Fees charged for certain degrees often do “not relate to the cost or quality of the course,” May said.
Education Secretary Damian Hinds hinted that certain degrees could be made cheaper than others in an interview with Andrew Marr on Sunday.
Hinds said: “What we need to look at is the different aspects of pricing, so the cost to put on the course, the value it is to the student and also the value to our society as a whole and to our economy for the future.”
Justine Greening, who Hinds replaced as education secretary in May’s most recent reshuffle, warned on Sunday that the plans risked exacerbating social mobility by herding students from poorer families into cheaper degrees.
She told Robert Peston: “The thing that really matters from my perspective is social mobility and making sure we don’t end up with a system where young people from more disadvantaged backgrounds feel like they ought to do one of the cheaper degrees, rather than doing the degree they actually want that will unlock their potential in the future.”
— Peston on Sunday (@pestononsunday) February 18, 2018
Mark Leach, chief executive of the Wonkhe think tank, which focuses on higher education, said the prime minister’s plans “don’t add up” and could do “serious damage” to the sector.
The plans have also irked Conservative-backing newspapers.
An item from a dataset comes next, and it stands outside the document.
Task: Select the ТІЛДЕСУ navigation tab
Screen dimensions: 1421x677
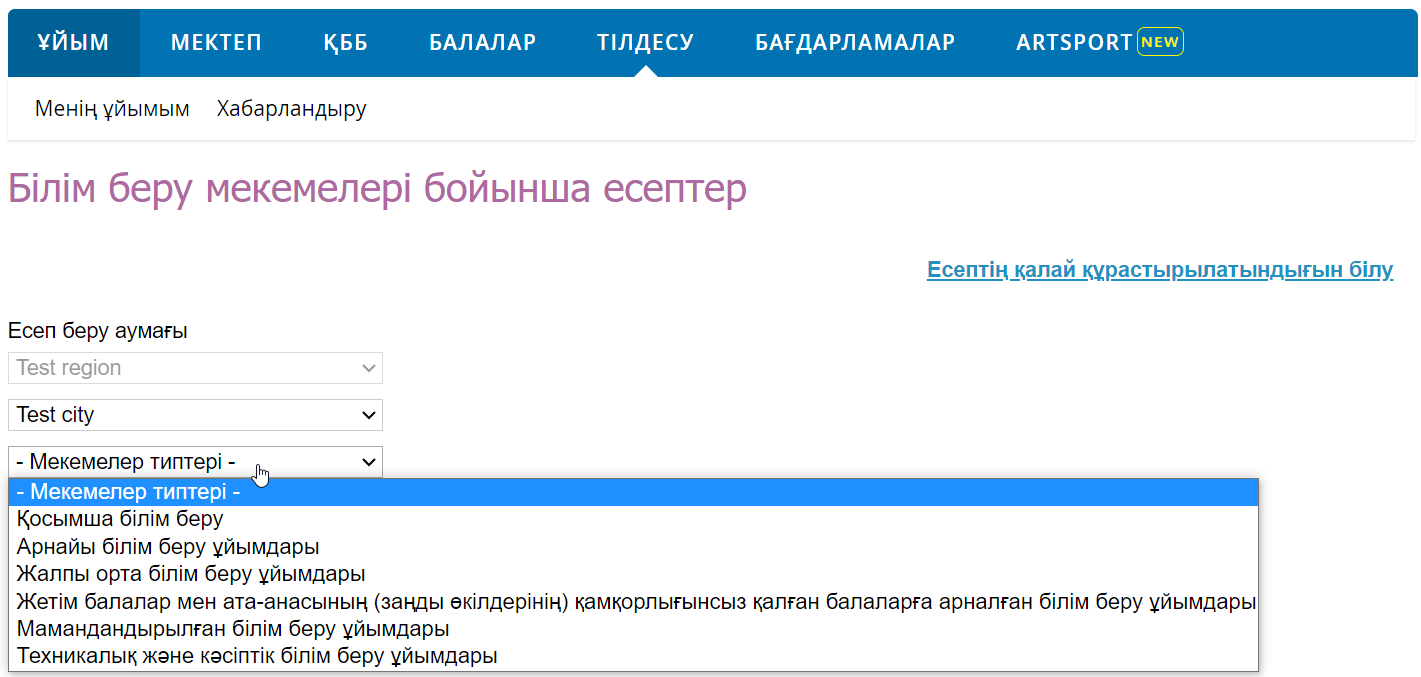Action: (646, 43)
The Telegraph has published an opinion piece titled “Let the market decide university tuition fees”which lambastes the proposal to reduce fees for certain courses and warns the plans “risk compounding past mistakes.”
May used her speech to criticise Labour’s pledge to scrap all tuition fees. She said that abolishing all fees would mean tax hikes for the majority of people who didn’t attend university and force universities to compete with public services for funding.
Shadow Education Secretary, Angela Rayner, described the review as a “waste of time.”
“Theresa May has finally admitted that her Government got it wrong. They trebled tuition fees, abolished maintenance grants and left students graduating with debts of up to £57,000,” the Labour MP said.
“This long-winded review is an unnecessary waste of time. Labour will abolish tuition fees, bring back maintenance grants and provide free, lifelong education in Further Education colleges.”